The authors compared results after treatment with zafirlukast and montelukast and found that although the mechanisms of action and immediate results attained with both agents were similar, slightly better response rates were obtained in patients treated with zafirlukast. The likely explanation for this difference is that zafirlukast blocked all 3 of the leukotriene receptors whereas montelukast blocked only 1.
Capsular contracture after breast augmentation is not an uncommon problem. The best treatment is prevention. Although we do not completely understand the cause of capsular contracture after breast augmentation or reconstruction, an exaggerated inflammatory response does occur. The role of specific cells such as the macrophage or mast cell is not completely defined but suggested.
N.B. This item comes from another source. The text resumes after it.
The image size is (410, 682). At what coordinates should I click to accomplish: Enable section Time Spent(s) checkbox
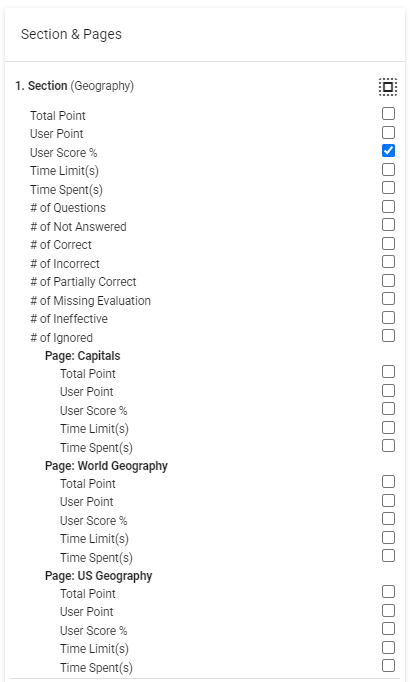tap(388, 187)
Alteration of the immunologic response of the macrophages and mast cell with LTRAs may alter the inflammatory cascade just enough to prevent the severe fibrotic reaction that occurs with capsular contracture.
We have noted a statistically significant decrease of the capsular contracture rate from 4% down to 1 % after the introduction of zafirlukast to our practice. The senior author has been treating capsular contracture with zafirlukast for approximately 3 years. We have found that it is very effective in the treatment of capsular contracture detected early (less than 6 months after onset) and as prophylactic treatment in patients considered at high risk. “High risk” is defined as those patients with a history of previous capsular contracture, periprosthetic infection, or hematoma or patients with a propensity to form hypertrophic scar. Additionally, to our surprise, zafirlukast has been used successfully to treat established capsular contracture, including contracture after radiation therapy. In our practice, the need for surgical intervention to treat significant capsular contracture (Baker class III or IV) has been significantly reduced since zafirlukast was prescribed. The experience of other authors (R.E., S.S.) is anecdotal but also indicates that zafirlukast dramatically reduced the incidence of capsular contracture after breast augmentation and is effective in softening established capsules, particularly those identified and treated within 6 months. Our experience thus far has shown zafirlukast to be effective after the patient has been taken off therapy, although the length of time it remains effective is uncertain.
For those patients with longstanding (1 year or more) severe capsular contracture (Baker class III or IV), surgery remains the treatment of choice. However, in patients with longstanding contracture who are not surgical candidates or do not desire surgical intervention, zafirlukast has been effective in reducing pain and distortion of the breast capsule.
The precise mechanism by which the LRTAs decrease or prevent capsular contracture warrants further investigation. In addition, longer follow-up results are needed to determine the long-term effect of capsular contracture prevention and treatment. The indications and use of zafirlukast for capsular contracture will be better defined as we learn more. However, we suggest that there is a role for immunomodulation by the LTRAs in the prevention and early treatment of capsular contracture. Specifically, we view zafirlukast as a potential contender as we continue the “fight” against capsular contracture after breast augmentation or reconstruction.